3. Finally the melting of the Arctic sea ice is changing wind patterns in the polar regions and bringing colder, wetter winters to the eastern US and western Europe, scientists told me several months ago. (See my previous post East Coast Blizzard and Europe’s Snowmaggddon Reveal Fingerprints of Climate Change

Ice Breakers

“Much of the remaining ice in the Beaufort Sea is rotten,” said Barber, who spent long periods on research icebreakers in the region. Such vessels can only break through ice a little over a metre thick but, last September, David Barber was on board the Canadian icebreaker CCGS Amundsen (pictured above), heading into the Beaufort Sea, north of Alaska. they were plowing through multi-year ice 14 metres thick, he said.

“We watched a piece of ice the size of Manhattan break up right before our eyes,” Barber said.

Although the ice recovers in winter and satellites recorded a full recovery this past winter, in reality much of it was a thin layer of ice on top of old rotten ice, he said. That explains the rapid decline already this year, a near-record low for May. At the end of the Arctic summer, the decline will likely come close to setting another new record, many here said.

Barber says an ice-free summer may be just three or four years away, when icebreakers will no longer be needed to navigate the region.

The ice pack looks like Swiss cheese,” agreed Mark Serreze, a senior research scientist at the National Snow and Ice Data Centre in Boulder, Colorado.

Temperatures in January were -2C over the water, while the land was -25C, making conditions far windier and producing more snowfall than normal . Heavy snow on the remaining ice insulates it from the cold air, preventing it from thickening during the long winter.

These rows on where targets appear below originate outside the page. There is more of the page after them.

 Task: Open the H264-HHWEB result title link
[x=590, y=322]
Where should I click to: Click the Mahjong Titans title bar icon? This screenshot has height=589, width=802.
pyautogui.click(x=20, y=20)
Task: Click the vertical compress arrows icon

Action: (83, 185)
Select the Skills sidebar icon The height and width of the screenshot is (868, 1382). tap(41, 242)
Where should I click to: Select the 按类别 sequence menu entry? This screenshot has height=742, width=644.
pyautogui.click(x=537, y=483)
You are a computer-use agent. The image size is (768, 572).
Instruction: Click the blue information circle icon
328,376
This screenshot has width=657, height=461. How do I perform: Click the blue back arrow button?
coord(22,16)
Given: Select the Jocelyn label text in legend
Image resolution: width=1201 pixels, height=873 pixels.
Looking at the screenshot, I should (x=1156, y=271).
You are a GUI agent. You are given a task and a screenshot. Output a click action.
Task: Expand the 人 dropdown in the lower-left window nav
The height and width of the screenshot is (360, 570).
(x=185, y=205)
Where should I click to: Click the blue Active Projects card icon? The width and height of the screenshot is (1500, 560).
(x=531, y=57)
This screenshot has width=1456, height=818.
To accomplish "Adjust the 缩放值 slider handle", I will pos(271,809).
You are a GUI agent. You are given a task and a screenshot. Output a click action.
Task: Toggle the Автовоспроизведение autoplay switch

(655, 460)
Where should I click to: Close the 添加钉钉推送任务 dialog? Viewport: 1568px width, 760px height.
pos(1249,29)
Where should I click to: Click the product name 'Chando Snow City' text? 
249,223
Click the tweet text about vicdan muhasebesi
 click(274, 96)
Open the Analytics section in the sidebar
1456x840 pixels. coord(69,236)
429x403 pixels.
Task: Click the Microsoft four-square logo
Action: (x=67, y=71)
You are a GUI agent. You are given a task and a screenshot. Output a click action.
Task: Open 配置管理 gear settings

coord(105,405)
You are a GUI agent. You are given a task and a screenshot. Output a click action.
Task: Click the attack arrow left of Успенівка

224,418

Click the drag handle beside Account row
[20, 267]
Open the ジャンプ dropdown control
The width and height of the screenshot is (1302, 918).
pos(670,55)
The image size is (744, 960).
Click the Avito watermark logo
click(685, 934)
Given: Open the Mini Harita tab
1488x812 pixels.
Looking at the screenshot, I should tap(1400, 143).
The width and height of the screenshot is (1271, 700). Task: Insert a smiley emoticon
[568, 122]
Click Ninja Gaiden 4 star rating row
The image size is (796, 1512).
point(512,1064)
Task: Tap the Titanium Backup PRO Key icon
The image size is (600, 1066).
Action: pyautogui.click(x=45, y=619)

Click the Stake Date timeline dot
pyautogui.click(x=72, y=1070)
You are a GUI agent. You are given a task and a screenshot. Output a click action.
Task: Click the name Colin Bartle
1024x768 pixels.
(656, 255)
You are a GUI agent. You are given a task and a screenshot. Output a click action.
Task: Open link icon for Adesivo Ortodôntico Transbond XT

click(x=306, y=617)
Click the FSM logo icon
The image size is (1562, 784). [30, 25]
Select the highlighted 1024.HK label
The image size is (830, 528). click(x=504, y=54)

The winter of 2005-6 was the coldest in 50 years
in Japan and eastern Eurasia, reported Meiji Honda, a senior scientist with the Climate Diagnosis Group at Japan’s Agency for Marine-Earth Science and Technology. Honda’s studies show that the air over the Arctic was quite warm in the fall of 2005 , which altered normal wind patterns, pushing the jet stream further south and bringing arctic cold to much of Eurasia and Japan. He also documented the same mechanism for the colder winters of 2007-8 and 2009-10, he told participants.

In eastern North America, the same conditions of 2007-8 produced increased precipitation and colder temperatures in the winter. As the sea ice declines, big impacts are likely to be seen in this region, said Sara Strey of the University of Illinois.

Another “wild card” in terms of effects from the Arctic warming is how much and how fast the region’s permafrost – permanently frozen landscape – that contains enormous amounts of carbon and methane will also melt.